Government grants have clear regulatory requirements, program regulations and standard assurances. These requirements are spelled out in the law and failure to comply with all statutes, regulations, policies, guidelines and requirements can result in legal action against the organization. Indeed, submission of each government grant requires a signature by an organizational official acknowledging acceptance of and agreement to these requirements. If these requirements are not agreed to, the organization will not pass the initial technical review of the grant application. In many cases, when the grant is being submitted electronically, it can not even be submitted without agreeance.
However, foundation grants are not usually as clear on their expectations and requirements. It is generally expected that when an organization applies for foundation funding the funds received as a result of the request will be used for the purposes for which they were requested and subsequently awarded. In the event funds are not used for the purposes for which they were intended, they can be revoked.

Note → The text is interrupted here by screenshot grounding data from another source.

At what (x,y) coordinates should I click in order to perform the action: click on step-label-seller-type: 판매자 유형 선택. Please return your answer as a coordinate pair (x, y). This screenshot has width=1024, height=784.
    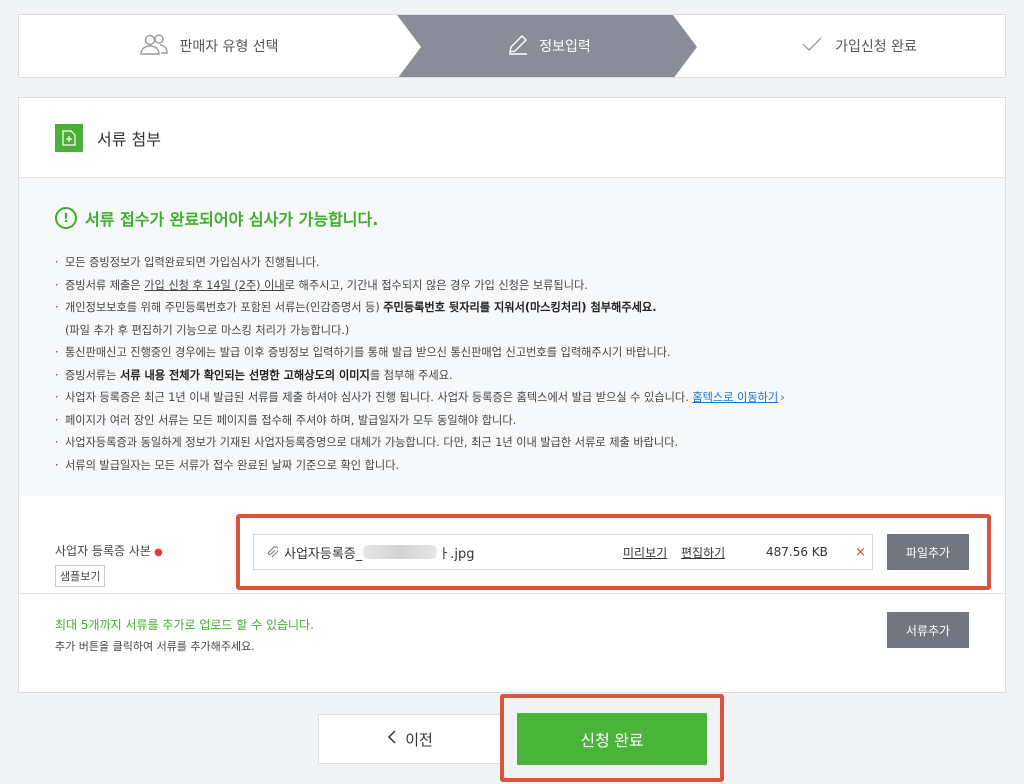
    Looking at the image, I should click on (229, 47).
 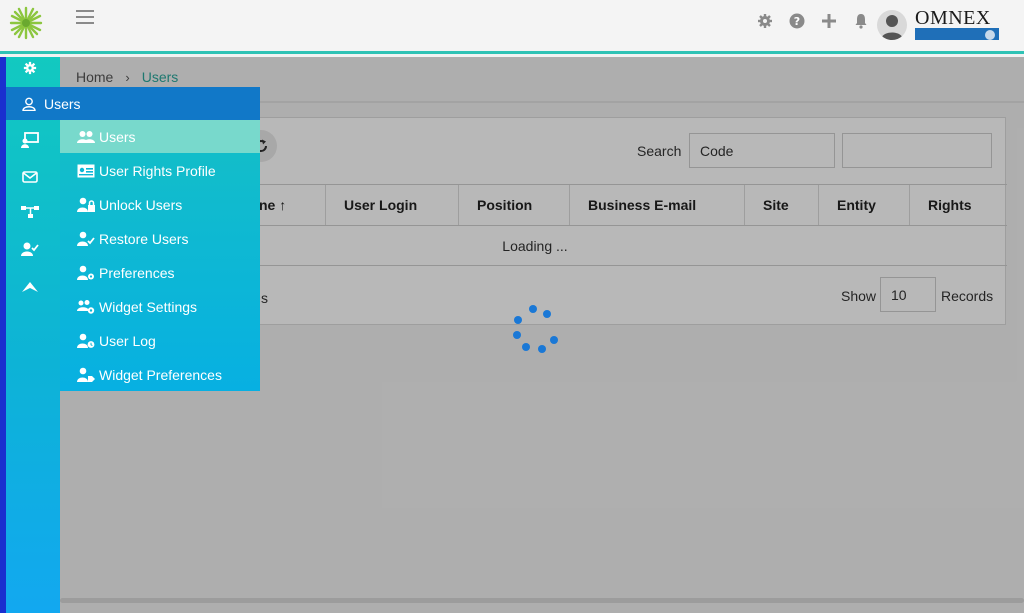 I want to click on menu-item-label: Restore Users, so click(x=144, y=238).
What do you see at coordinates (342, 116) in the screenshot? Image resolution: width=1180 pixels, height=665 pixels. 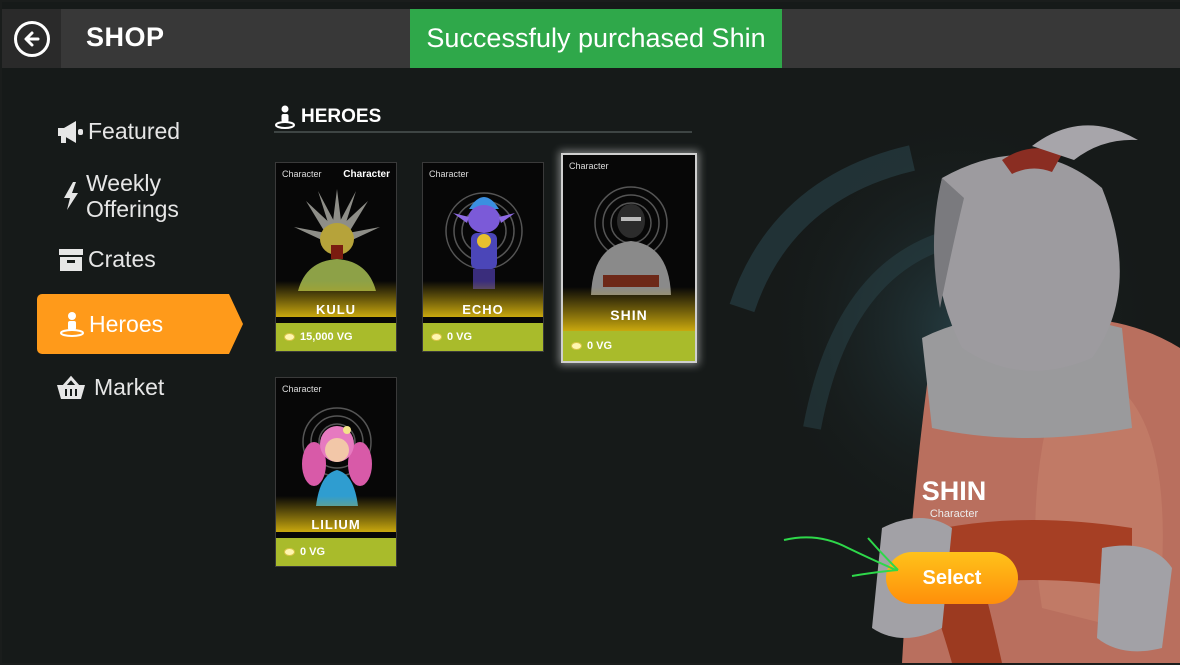 I see `section-title: HEROES` at bounding box center [342, 116].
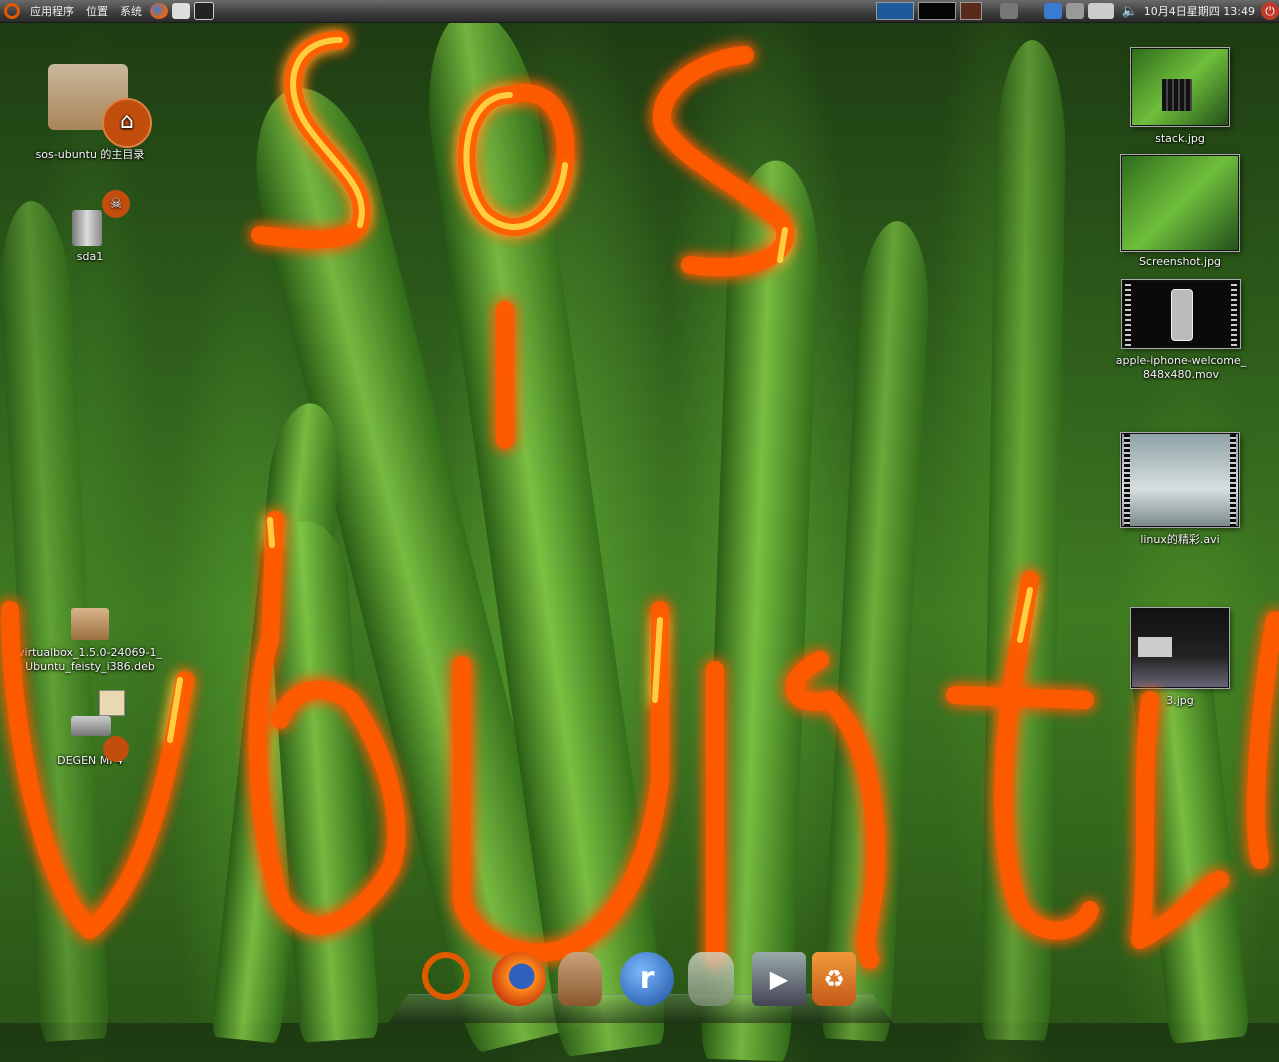 The height and width of the screenshot is (1062, 1279). Describe the element at coordinates (779, 979) in the screenshot. I see `media-player-icon: ▶` at that location.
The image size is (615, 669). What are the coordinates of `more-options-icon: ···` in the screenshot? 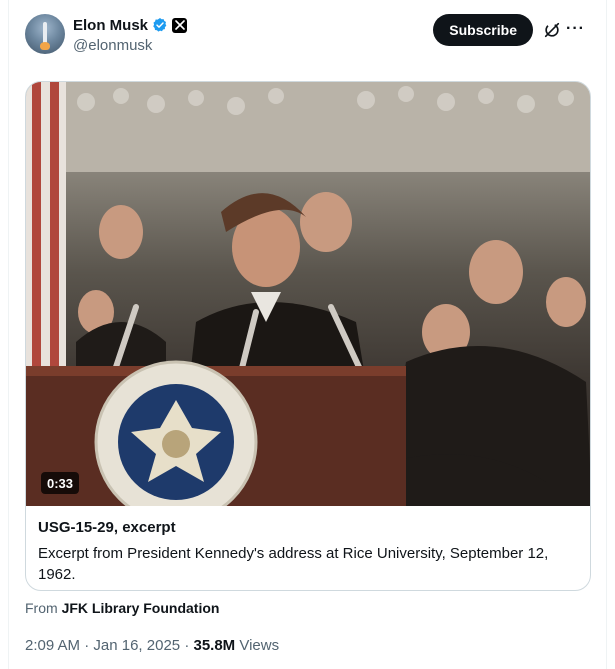 It's located at (576, 29).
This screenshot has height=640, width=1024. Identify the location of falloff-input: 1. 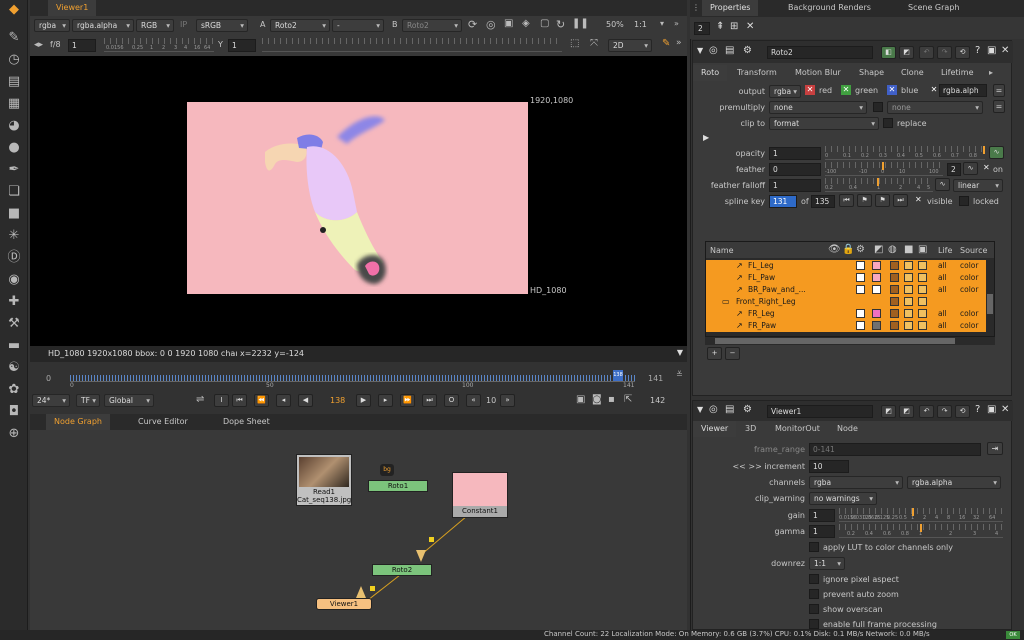
(795, 186).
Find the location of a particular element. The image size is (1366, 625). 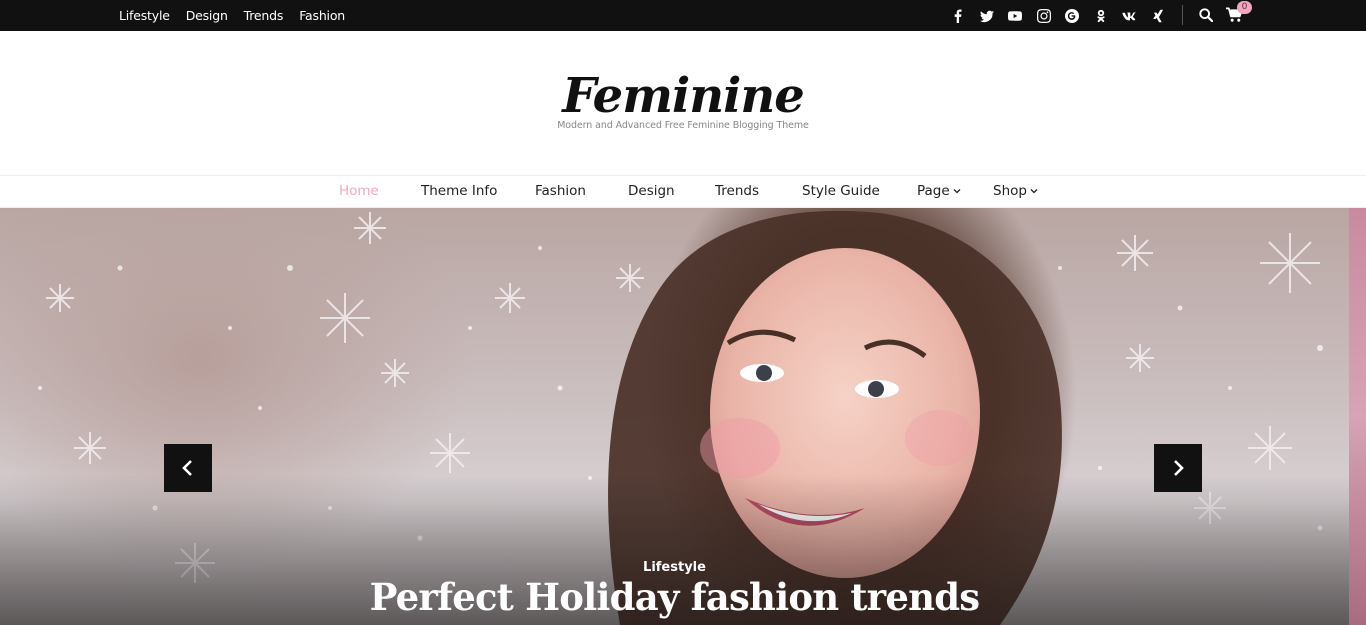

slide-category-link: Lifestyle is located at coordinates (674, 568).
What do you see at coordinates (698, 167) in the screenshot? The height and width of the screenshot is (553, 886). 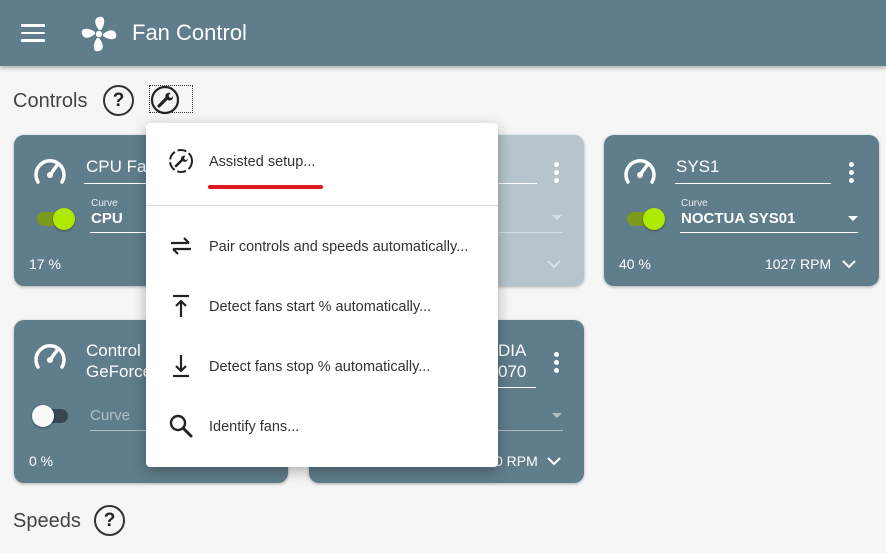 I see `control-name: SYS1` at bounding box center [698, 167].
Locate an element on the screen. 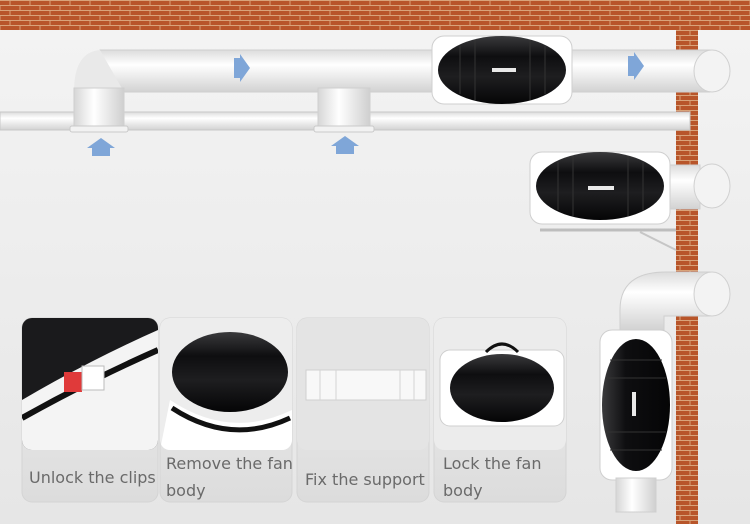  intake-pipe-left is located at coordinates (99, 109).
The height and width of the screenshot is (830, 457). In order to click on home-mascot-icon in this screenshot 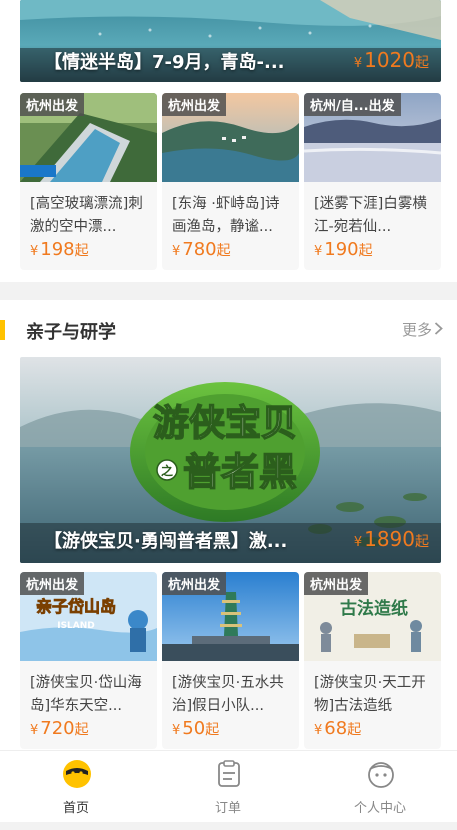, I will do `click(77, 774)`.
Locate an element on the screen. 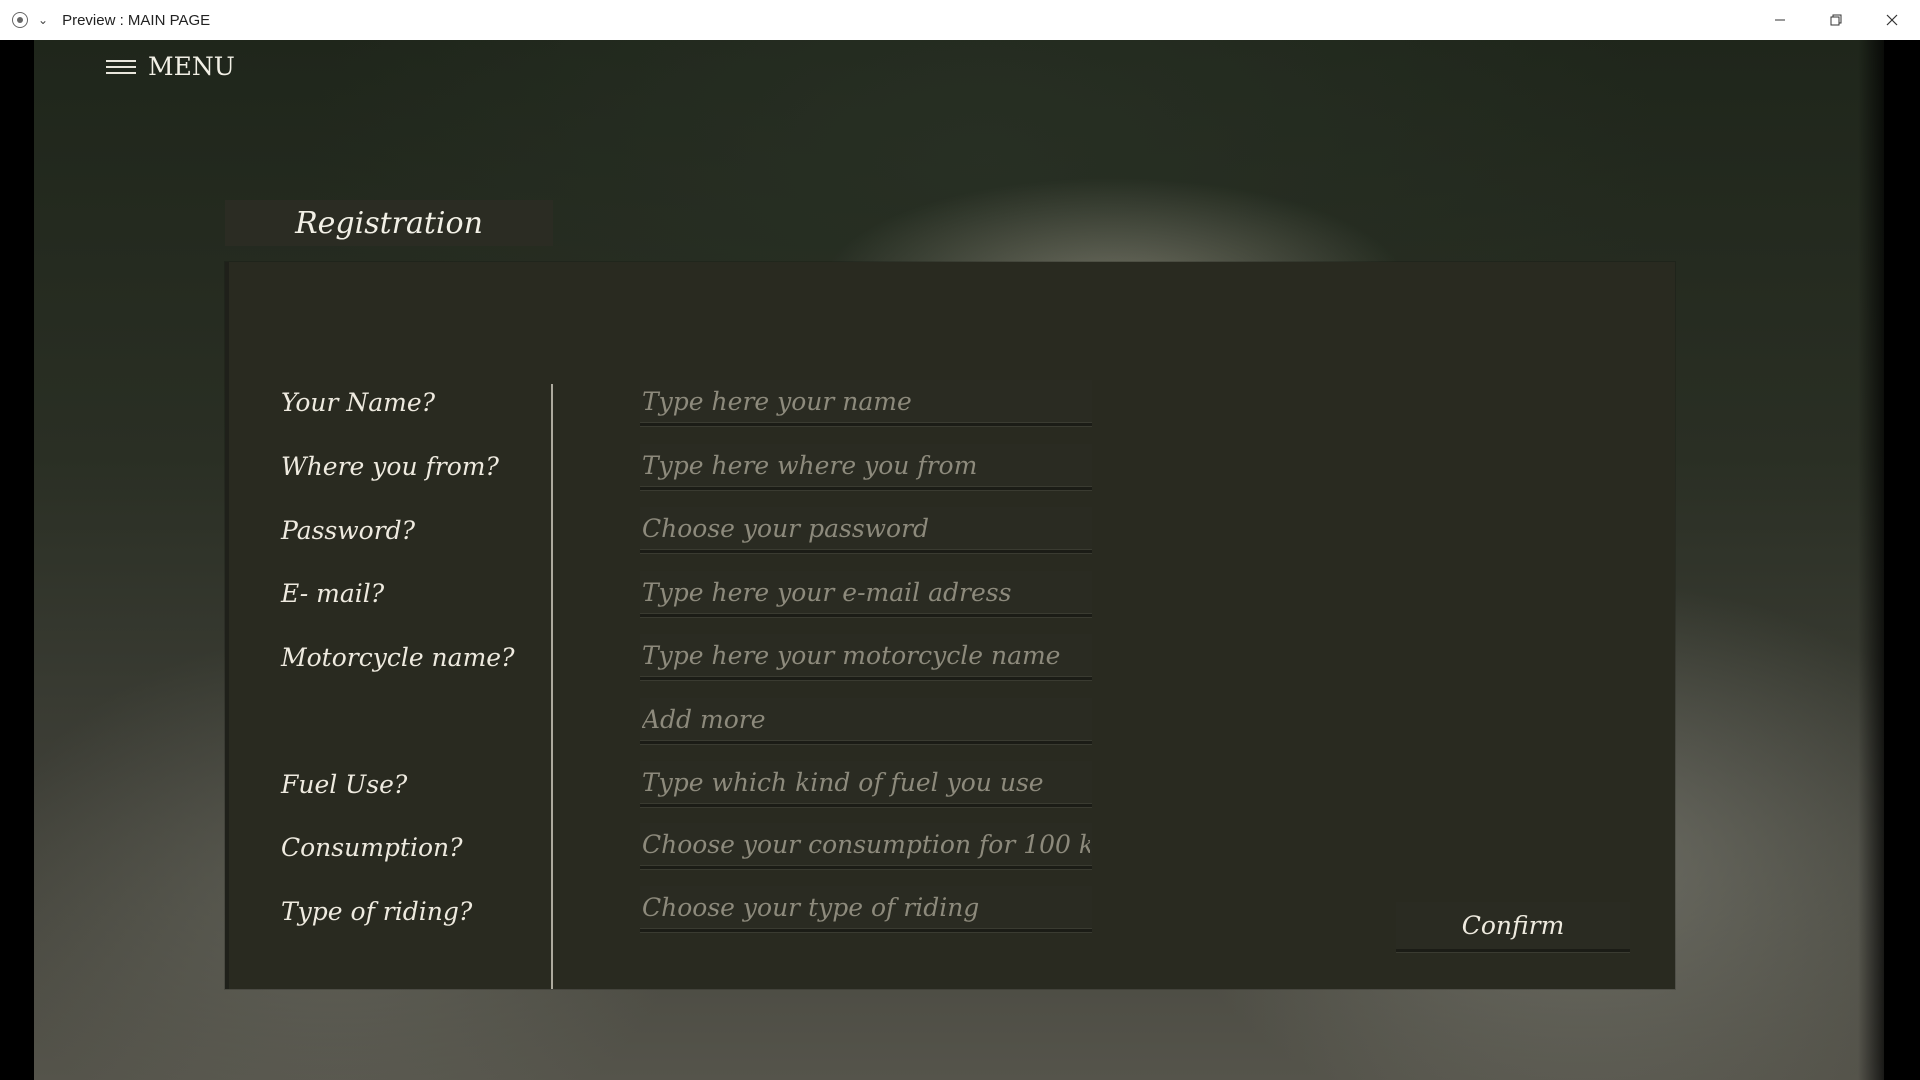 The width and height of the screenshot is (1920, 1080). hamburger-icon is located at coordinates (121, 66).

For instance, an Oklahoma hospital was required to pay Garth Brooks $1 million dollars after a lawsuit was filed by Brooks because the hospital failed to construct a women’s health center for which the funds were donated. The judge in this case identified the use of funds for other projects as a breach of contract.
While most organizations may never face a lawsuit for failure to use grant money as indicated, it is important to note the following:
- The grant proposal becomes a legal document when it is submitted. As such, it is a written agreement by the organization that it will work to fulfill the project as described in the grant proposal.
- Some foundations also require a signed agreement upon receipt of the funds indicating funds will be used for the purposes for which they are awarded.
- Failure to use grant funds for which they were requested can lead foundations to decide that the organization will no longer receive funds from them. Thus, the impact of a poor decision can be felt by the organization for years, if not indefinitely.
Further, organizations that use funds for purposes other than those for which the funds were requested could be misappropriating funds. Funds that are awarded based on a grant proposal are essentially a designated funds. These, then, become permanently designated for that purpose. Just as any donor can designate where their funds are to be used within the organization, so it is with grant funds.
In the event grant funds are not used for the purposes for which they were intended, it will be noted by external auditors during an audit or financial review. Such a note could lead to an audit finding which in turn, could lead future funders to make a decision not to award the organization funds in the future.
Finally, even if the organization is never deemed to have misappropriated funds, faced a lawsuit or angry donors, using grant funds for the purpose for which they were designated is sound biblically. Essentially, when a grant proposal is written it becomes a promise to do what we said we would do. We are told over and over throughout the Bible that we should keep our promises; thus, our commitment to use grant funds for the purposes for which they are designated, even when it is difficult to do so, becomes a testament to the mission and integrity of the organization.